Thinking Outside The Box
Before you feel like all hope is lost, try to see the situation in a different light. Perhaps the issue isn’t that your fertility is some big enigma. Rather, try to remember that scientific knowledge is limited and testing devices aren’t always adequate enough to provide a proper diagnosis. Therefore, the actual reason for your infertility may not be known yet or no tools exist that are able to properly diagnose your infertility.

It’s also important to remember that women over the age of 35 are much more likely to receive a diagnosis of unexplained infertility than any other group. This is most likely because the quality and quantity of a woman’s eggs begin to significantly decrease from age 35 on. However, there is no infertility category for this natural phenomenon. Therefore, these women are told that their infertility is unexplainable despite the fact that it is fully explainable.

Getting Pregnant
Even though your infertility problems may not be rationalized by modern science, it does not mean that you must lead a childless life. Studies have shown that a couple’s chance of naturally conceiving after three years of unexplained infertility range from 1% to 6% per month compared to a fertile couple, who have a 20% chance of conceiving in any given month. Although these may not be the best odds, it shows that it is possible to spontaneously conceive without the aid of any fertility drugs.
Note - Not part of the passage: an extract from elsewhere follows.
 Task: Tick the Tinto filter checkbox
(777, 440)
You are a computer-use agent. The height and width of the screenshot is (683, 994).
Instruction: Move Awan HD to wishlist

Some couples, though, prefer to increase their odds of conceiving by utilizing various fertility treatments. Using infertility drugs, like clomiphene or injectable fertility drugs to aid in ovulation for several cycles, many couples have found success with intrauterine insemination and in vitro fertilization. In fact, some studies have shown that couples with unexplained infertility have a better success rate with these techniques than couples with explained fertility problems. And adoption is always an option no matter what your fertility diagnosis is.

If you receive a diagnosis of unexplained infertility, be sure to discuss all of your questions, concerns, and choices with your partner and your fertility specialist so that you can arrive at the right conception-options for you.